>>>

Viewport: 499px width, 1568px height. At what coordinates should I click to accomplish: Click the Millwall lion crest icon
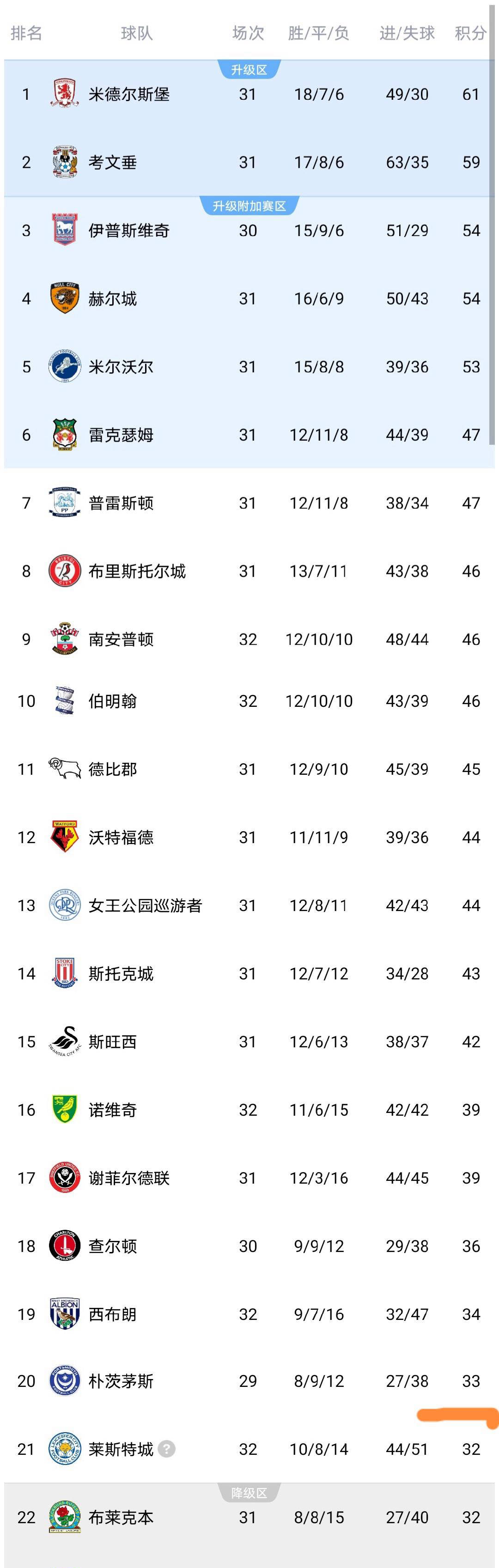pyautogui.click(x=65, y=366)
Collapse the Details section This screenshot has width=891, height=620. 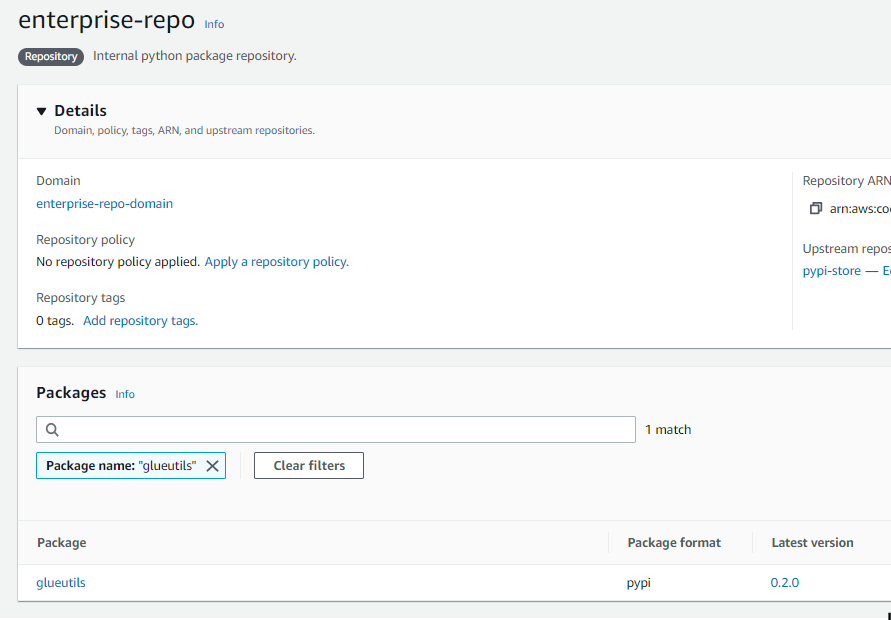tap(41, 110)
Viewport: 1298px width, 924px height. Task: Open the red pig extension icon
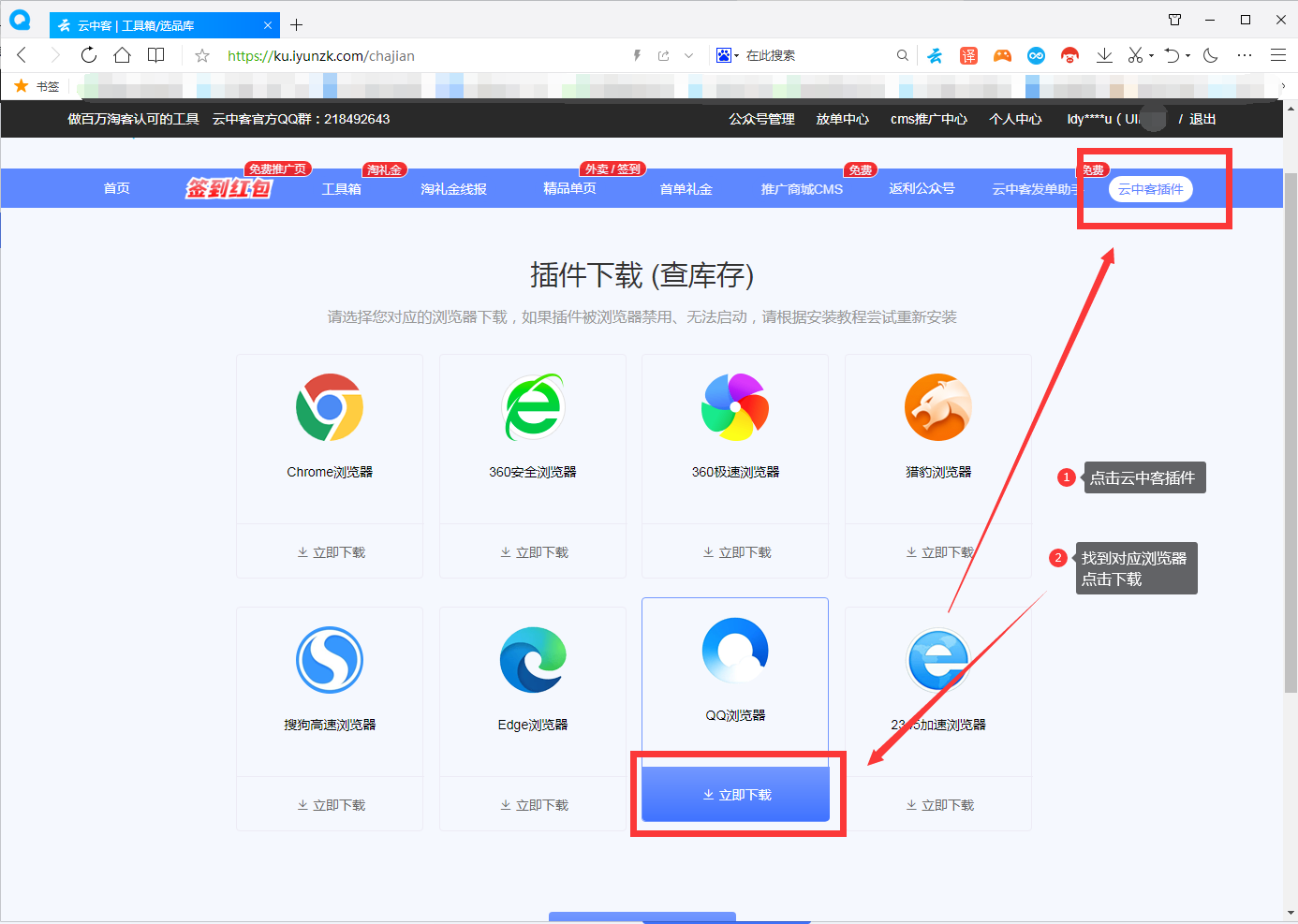coord(1069,55)
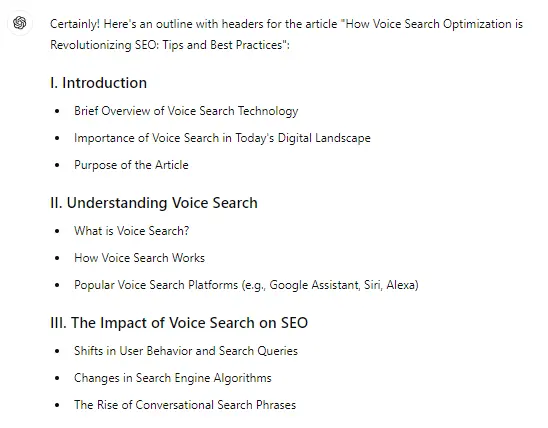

<<<

→ What you are asked to do: Repeat word for word the lines beginning at the one with "Viewport: 1298px width, 924px" and ending at the final line of the records above, both included, and no others. Leave the pictures out.

→ The completed task:
Viewport: 1298px width, 924px height. Task: Open the red pig extension icon
coord(1069,55)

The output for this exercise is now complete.